- Enunciado -
Transcreva as linhas abaixo sem alterar nenhum caractere.

- Registros -
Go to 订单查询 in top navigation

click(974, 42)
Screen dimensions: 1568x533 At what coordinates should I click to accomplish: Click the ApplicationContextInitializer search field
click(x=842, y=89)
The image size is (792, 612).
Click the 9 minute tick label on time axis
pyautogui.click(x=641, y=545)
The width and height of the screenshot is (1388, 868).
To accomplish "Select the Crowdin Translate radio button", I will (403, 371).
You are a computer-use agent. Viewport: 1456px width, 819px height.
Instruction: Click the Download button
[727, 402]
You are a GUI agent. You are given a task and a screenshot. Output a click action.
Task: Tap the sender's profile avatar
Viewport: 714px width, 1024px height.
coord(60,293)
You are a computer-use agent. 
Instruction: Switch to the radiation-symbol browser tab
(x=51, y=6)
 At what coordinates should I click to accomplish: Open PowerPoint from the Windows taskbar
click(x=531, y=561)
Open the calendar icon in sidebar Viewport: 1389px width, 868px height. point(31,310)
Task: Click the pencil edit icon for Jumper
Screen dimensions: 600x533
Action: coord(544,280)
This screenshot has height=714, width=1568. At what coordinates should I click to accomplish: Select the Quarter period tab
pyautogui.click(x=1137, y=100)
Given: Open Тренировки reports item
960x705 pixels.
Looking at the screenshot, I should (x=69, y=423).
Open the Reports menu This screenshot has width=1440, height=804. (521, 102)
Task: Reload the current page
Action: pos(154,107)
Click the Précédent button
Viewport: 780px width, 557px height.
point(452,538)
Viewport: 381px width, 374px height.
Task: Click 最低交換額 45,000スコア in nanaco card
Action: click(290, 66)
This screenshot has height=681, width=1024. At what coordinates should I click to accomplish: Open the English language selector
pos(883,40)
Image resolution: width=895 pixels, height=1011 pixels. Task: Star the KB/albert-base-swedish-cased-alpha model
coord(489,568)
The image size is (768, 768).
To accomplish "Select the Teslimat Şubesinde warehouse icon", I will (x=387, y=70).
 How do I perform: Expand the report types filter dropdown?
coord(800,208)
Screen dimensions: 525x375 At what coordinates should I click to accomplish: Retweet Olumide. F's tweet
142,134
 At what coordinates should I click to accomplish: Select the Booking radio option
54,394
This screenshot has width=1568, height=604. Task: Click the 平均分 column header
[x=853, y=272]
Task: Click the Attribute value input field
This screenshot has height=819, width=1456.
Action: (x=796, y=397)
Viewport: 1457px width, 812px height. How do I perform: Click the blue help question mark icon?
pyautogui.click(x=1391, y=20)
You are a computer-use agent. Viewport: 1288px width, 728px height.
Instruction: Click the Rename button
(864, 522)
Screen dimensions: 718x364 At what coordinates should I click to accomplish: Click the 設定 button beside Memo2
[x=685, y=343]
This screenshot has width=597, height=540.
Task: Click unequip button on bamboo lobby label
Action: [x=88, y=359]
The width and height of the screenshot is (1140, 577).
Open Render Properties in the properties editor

- Resposta correta -
Go to 订单查询 in top navigation

click(974, 42)
Screen dimensions: 1568x533 At what coordinates should I click to accomplish: Click the ApplicationContextInitializer search field
click(x=842, y=89)
The image size is (792, 612).
Click the 9 minute tick label on time axis
pyautogui.click(x=641, y=545)
The width and height of the screenshot is (1388, 868).
To accomplish "Select the Crowdin Translate radio button", I will (403, 371).
You are a computer-use agent. Viewport: 1456px width, 819px height.
Instruction: Click the Download button
[727, 402]
You are a GUI agent. You are given a task and a screenshot. Output a click action.
Task: Tap the sender's profile avatar
Viewport: 714px width, 1024px height.
coord(60,293)
You are a computer-use agent. 
Instruction: Switch to the radiation-symbol browser tab
(x=51, y=6)
 At what coordinates should I click to accomplish: Open PowerPoint from the Windows taskbar
click(x=531, y=561)
Open the calendar icon in sidebar Viewport: 1389px width, 868px height. point(31,310)
Task: Click the pencil edit icon for Jumper
Screen dimensions: 600x533
Action: coord(544,280)
This screenshot has height=714, width=1568. At what coordinates should I click to accomplish: Select the Quarter period tab
pyautogui.click(x=1137, y=100)
Given: Open Тренировки reports item
960x705 pixels.
Looking at the screenshot, I should (x=69, y=423).
Open the Reports menu This screenshot has width=1440, height=804. (521, 102)
Task: Reload the current page
Action: pos(154,107)
Click the Précédent button
Viewport: 780px width, 557px height.
point(452,538)
Viewport: 381px width, 374px height.
Task: Click 最低交換額 45,000スコア in nanaco card
Action: click(290, 66)
This screenshot has height=681, width=1024. At what coordinates should I click to accomplish: Open the English language selector
pos(883,40)
Image resolution: width=895 pixels, height=1011 pixels. Task: Star the KB/albert-base-swedish-cased-alpha model
coord(489,568)
The image size is (768, 768).
To accomplish "Select the Teslimat Şubesinde warehouse icon", I will (x=387, y=70).
 How do I perform: Expand the report types filter dropdown?
coord(800,208)
Screen dimensions: 525x375 At what coordinates should I click to accomplish: Retweet Olumide. F's tweet
142,134
 At what coordinates should I click to accomplish: Select the Booking radio option
54,394
This screenshot has width=1568, height=604. Task: Click the 平均分 column header
[x=853, y=272]
Task: Click the Attribute value input field
This screenshot has height=819, width=1456.
Action: (x=796, y=397)
Viewport: 1457px width, 812px height. How do I perform: Click the blue help question mark icon?
pyautogui.click(x=1391, y=20)
You are a computer-use agent. Viewport: 1288px width, 728px height.
Instruction: Click the Rename button
(864, 522)
Screen dimensions: 718x364 At what coordinates should I click to accomplish: Click the 設定 button beside Memo2
[x=685, y=343]
This screenshot has width=597, height=540.
Task: Click unequip button on bamboo lobby label
Action: [x=88, y=359]
The width and height of the screenshot is (1140, 577).
Open Render Properties in the properties editor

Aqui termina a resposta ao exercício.